Getting started is also described as not difficult. You can feed TypeSafe's agent setup instructions to a coding agent such as Claude Code or Codex, connect your account and API key, and have it look for suitable classification tasks in your current project. The host says they built their own email-triage tool this way. You can also ask the agent to switch an existing LLM selection task over to Jev and compare speed, cost, and results.
"Find the inefficient spots in your project where an LLM picks one of a fixed set of outcomes, build a Jev version, and compare the results, speed, and cost."
5. What Low Cost and High Speed Change
The price cited in the video is 4.2 cents per million input tokens, with no output cost. If each request uses 1,000 input tokens, 1,000 calls cost about 4 cents and 10,000 calls about 42 cents. Under the same conditions, 1 million requests come to about $42. TypeSafe's launch evaluation claimed speeds close to 100 times faster than LLMs and costs that could be more than 100 times lower, and the host adds that they used it themselves and also looked at other developers' cases.

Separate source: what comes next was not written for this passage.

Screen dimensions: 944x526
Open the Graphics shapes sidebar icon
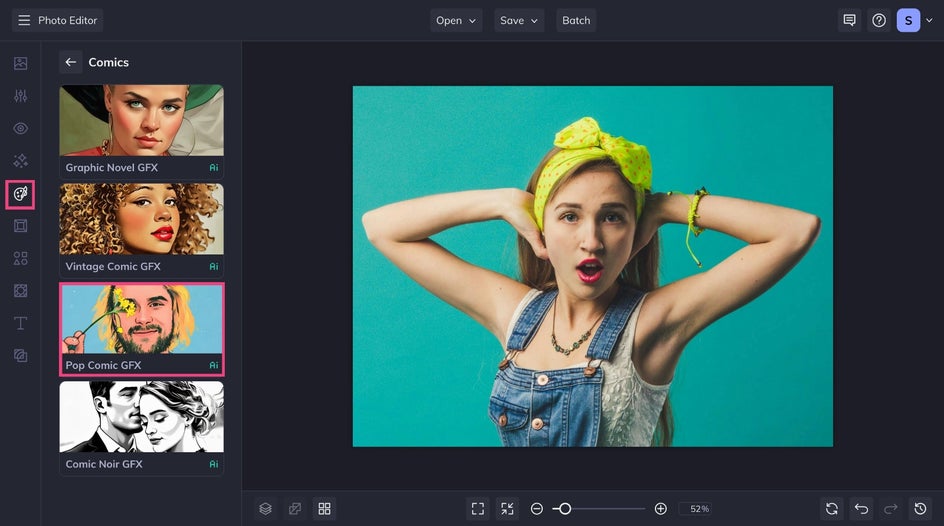pyautogui.click(x=20, y=258)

These cost savings don't just reduce existing AI spending. They expand the very range of tasks where judgment is worth applying. Judgments that were abandoned because they were too expensive can now be run more often and in finer detail. For example, a company that only reviewed a sample of customer calls could check every call against multiple criteria, or documents classified once could be reclassified daily based on customer reactions. Safety checks that were only done at the start of an agent's task could expand to checks at every step.

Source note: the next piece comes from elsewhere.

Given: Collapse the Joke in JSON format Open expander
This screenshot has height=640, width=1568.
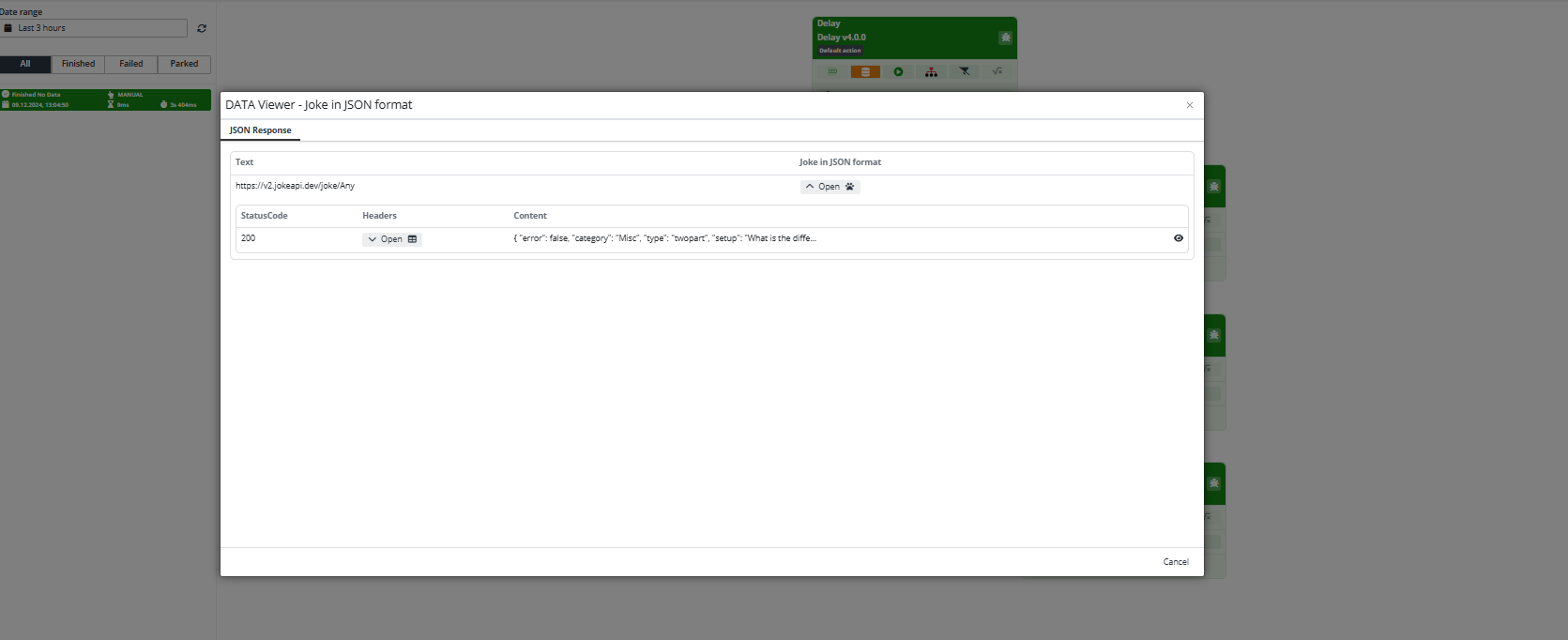Looking at the screenshot, I should tap(830, 187).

This shift connects to the Jevons paradox: the idea that as efficiency rises and the cost of using a resource falls, total usage can actually increase. The host explains that Jev's name also comes from this idea. When intelligence becomes cheap to use, it doesn't just make tasks you were already paying for cheaper—it creates new tasks that were never attempted because of cost.

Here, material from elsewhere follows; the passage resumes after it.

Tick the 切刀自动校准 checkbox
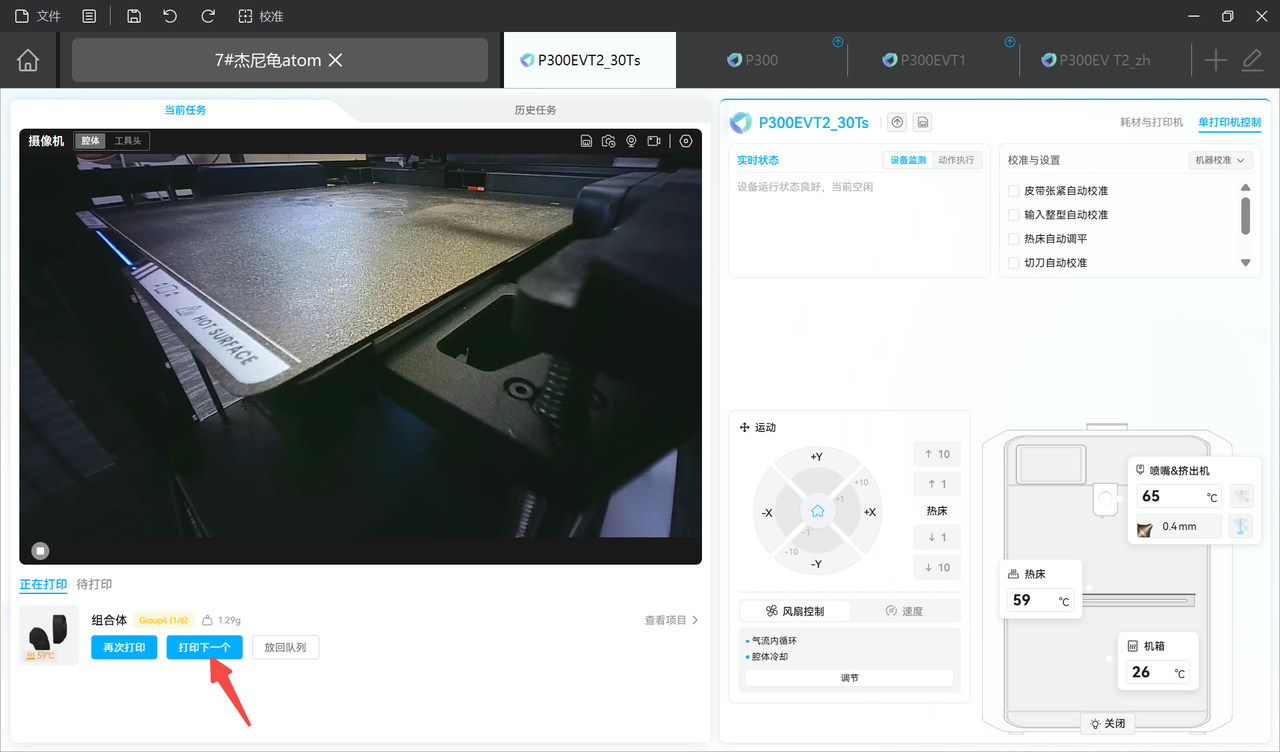 click(1014, 263)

"Once the cost gets low enough, you can ask questions you previously decided weren't worth paying for."
6. The Role of LLMs May Grow Rather Than Disappear
If Jev takes on more classification, it might seem that LLMs will have less work, but the host thinks the total amount of useful AI work may actually increase. When cheap classification uncovers new opportunities and filters out harder exceptions, those problems get passed to LLMs or humans capable of reasoning, explaining, and writing. In other words, Jev handles simple choices, and LLMs can focus on situations that truly require reasoning or writing.
Toward the end of the video, the host sums up that developers have so far handled these tasks with rules, built dedicated classifiers only when the cost was justified, or pressed LLMs into selection tasks. Jev is a new software component sitting between these, and the host also emphasizes that it is offered in a form that more people—not just engineers—can use through coding agents.
The host suggests viewers look at the software they use every day from Jev's perspective: find whether judgments that interpret complex information and pick one of a few outcomes are already buried inside expensive AI calls, or whether there are judgments that have been skipped entirely until now because of cost and complexity.
"What if every element responded intelligently? What if every row understood the user's intent, and every document were evaluated against the criteria that matter right now?"
Finally, the host offers encouragement to small teams and solo developers. Ideas nobody in the industry expected can create big changes, and the host reminds viewers that Jev was also built by a small team. The video closes by urging those who haven't tried Jev yet to apply it to problems where the input is complex and the output narrows to a few options, and to test what possibilities it opens up in their own work.